=== Task to carry out ===
Please reproduce the rows starting at the line that contains "The height and width of the screenshot is (813, 860)." and ending at the line that contains "Action: pos(523,62)", with the request lines unchanged and every coordinate in the answers scaled by 1.85 and rounded to a whole number, halves going up. Return only those lines.
◇ ◇ ◇ ◇
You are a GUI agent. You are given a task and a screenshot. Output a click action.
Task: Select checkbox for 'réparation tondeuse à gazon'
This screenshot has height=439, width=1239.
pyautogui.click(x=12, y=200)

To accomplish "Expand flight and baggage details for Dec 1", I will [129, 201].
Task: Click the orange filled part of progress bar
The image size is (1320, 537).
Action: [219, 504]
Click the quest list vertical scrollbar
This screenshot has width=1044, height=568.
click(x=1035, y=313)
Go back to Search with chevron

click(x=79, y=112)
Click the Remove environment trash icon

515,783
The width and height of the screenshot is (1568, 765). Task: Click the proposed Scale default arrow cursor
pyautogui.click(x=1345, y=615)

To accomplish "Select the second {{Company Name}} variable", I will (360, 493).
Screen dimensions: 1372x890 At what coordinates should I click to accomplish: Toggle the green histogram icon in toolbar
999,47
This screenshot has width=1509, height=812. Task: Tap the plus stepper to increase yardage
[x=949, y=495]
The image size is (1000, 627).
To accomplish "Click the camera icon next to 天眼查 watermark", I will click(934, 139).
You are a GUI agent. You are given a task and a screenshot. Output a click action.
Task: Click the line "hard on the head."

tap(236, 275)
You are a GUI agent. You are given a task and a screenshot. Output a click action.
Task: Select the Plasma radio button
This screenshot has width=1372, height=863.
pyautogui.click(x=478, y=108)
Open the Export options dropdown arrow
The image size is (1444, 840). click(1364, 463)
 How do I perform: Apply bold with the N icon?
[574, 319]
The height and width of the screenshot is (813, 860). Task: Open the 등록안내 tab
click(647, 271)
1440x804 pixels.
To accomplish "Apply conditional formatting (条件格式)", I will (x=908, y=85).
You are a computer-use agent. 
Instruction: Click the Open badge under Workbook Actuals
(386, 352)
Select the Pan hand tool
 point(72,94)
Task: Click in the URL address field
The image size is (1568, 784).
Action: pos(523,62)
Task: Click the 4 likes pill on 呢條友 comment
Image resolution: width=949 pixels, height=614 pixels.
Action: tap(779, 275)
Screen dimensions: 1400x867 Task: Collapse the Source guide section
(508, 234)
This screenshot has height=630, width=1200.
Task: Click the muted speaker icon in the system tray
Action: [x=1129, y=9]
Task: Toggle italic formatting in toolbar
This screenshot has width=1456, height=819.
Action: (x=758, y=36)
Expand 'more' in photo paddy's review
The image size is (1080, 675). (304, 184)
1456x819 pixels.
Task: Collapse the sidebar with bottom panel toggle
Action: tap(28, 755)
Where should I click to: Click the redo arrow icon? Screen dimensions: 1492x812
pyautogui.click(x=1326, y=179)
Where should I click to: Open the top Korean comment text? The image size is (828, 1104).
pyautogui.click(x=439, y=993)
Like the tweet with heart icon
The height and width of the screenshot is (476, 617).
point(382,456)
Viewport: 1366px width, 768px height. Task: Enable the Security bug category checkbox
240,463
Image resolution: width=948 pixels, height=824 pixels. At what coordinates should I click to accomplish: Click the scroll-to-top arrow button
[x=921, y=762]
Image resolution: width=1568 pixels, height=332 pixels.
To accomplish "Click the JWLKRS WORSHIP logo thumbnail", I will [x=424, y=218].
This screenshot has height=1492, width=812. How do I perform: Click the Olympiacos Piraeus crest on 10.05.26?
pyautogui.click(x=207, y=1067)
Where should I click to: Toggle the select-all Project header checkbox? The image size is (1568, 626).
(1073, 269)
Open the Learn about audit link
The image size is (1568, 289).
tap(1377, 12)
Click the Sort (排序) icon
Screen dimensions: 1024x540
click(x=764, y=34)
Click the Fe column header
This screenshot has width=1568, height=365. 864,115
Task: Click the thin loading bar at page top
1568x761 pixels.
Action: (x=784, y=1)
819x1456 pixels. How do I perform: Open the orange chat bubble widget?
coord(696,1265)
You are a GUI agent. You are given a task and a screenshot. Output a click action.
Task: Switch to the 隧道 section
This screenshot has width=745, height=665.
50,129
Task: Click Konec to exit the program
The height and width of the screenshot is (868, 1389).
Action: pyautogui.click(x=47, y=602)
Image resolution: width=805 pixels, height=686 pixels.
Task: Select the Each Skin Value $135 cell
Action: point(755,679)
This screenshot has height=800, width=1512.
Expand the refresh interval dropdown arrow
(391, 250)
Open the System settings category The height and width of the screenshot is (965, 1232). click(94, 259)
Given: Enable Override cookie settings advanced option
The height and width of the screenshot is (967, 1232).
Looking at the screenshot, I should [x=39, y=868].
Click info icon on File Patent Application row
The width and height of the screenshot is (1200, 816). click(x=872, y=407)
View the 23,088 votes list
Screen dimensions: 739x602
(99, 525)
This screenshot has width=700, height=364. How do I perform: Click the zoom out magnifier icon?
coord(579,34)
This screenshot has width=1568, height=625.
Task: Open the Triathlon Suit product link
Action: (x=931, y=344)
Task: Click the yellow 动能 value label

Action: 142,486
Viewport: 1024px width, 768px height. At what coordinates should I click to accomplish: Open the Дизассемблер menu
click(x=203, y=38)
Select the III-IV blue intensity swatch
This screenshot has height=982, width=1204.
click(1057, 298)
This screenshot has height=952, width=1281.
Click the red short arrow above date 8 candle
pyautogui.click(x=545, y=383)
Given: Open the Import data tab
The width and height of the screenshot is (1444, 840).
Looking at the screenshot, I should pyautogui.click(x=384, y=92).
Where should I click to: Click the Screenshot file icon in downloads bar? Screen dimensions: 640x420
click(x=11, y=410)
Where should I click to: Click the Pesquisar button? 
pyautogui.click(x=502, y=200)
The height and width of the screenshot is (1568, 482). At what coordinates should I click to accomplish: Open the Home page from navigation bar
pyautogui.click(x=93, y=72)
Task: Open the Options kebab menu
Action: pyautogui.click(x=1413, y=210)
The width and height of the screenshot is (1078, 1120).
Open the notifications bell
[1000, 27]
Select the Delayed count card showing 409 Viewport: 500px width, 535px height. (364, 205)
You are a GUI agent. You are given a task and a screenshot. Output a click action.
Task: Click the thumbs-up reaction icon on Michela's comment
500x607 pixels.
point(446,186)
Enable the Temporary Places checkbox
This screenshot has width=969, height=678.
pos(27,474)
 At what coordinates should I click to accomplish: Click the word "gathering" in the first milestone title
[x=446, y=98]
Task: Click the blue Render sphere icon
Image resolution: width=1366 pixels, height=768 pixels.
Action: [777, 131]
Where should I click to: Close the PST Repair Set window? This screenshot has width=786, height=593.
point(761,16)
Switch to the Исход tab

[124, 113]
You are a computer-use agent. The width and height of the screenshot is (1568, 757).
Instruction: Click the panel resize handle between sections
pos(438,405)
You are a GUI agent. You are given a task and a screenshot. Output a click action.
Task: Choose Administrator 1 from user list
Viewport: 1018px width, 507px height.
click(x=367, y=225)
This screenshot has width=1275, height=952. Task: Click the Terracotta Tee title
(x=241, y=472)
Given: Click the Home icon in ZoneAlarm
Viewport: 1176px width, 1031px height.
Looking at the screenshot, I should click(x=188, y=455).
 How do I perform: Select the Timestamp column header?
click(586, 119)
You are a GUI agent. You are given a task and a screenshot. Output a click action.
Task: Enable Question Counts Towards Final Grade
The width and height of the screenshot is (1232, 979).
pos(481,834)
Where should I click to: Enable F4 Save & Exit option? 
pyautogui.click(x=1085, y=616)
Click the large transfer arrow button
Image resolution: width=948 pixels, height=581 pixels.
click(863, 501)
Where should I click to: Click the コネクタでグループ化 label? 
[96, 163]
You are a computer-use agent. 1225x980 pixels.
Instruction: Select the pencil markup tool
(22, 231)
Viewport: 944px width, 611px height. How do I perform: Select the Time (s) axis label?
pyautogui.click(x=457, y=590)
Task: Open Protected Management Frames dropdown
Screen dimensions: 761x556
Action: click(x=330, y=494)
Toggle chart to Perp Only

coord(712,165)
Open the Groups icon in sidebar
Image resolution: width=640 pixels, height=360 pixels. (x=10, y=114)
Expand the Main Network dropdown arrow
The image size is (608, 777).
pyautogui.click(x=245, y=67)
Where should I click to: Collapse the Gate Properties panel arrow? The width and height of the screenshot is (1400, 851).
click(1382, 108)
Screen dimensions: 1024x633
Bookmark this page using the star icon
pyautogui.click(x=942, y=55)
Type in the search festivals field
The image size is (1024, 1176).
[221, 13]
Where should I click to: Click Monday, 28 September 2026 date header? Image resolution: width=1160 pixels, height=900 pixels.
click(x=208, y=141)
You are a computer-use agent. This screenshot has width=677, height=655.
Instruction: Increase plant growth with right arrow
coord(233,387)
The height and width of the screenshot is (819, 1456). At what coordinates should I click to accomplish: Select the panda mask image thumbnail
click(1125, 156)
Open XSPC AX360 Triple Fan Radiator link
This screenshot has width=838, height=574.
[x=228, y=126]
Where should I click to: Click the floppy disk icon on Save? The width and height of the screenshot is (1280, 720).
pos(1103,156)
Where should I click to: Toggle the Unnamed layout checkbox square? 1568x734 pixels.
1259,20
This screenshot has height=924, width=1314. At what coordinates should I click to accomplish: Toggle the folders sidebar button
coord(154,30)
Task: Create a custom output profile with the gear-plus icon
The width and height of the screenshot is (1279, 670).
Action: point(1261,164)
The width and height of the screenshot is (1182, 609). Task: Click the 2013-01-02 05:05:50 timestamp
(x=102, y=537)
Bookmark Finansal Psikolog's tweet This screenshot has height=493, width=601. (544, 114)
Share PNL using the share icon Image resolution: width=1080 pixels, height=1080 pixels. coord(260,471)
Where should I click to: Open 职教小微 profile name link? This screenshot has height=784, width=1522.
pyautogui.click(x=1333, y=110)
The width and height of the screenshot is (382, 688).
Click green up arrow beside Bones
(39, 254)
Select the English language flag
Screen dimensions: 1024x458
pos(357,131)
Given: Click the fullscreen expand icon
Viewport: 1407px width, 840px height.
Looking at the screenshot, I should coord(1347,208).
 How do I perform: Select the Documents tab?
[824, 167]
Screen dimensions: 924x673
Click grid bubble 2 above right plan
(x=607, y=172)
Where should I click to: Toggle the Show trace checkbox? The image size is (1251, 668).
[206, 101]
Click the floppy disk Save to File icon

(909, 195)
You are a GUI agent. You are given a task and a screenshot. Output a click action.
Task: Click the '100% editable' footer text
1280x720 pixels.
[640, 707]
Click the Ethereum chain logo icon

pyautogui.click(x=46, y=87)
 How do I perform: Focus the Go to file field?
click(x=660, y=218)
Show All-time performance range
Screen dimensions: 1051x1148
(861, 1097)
◇ ◇ ◇ ◇
=== Task response ===
The height and width of the screenshot is (813, 860). Task: Open the 등록안내 tab
click(1197, 501)
1440x804 pixels.
To accomplish "Apply conditional formatting (条件格式)", I will (x=1680, y=157).
You are a computer-use agent. 
Instruction: Click the Open badge under Workbook Actuals
(714, 651)
Select the Pan hand tool
 point(133,174)
Task: Click in the URL address field
The image size is (1568, 784).
Action: pos(968,115)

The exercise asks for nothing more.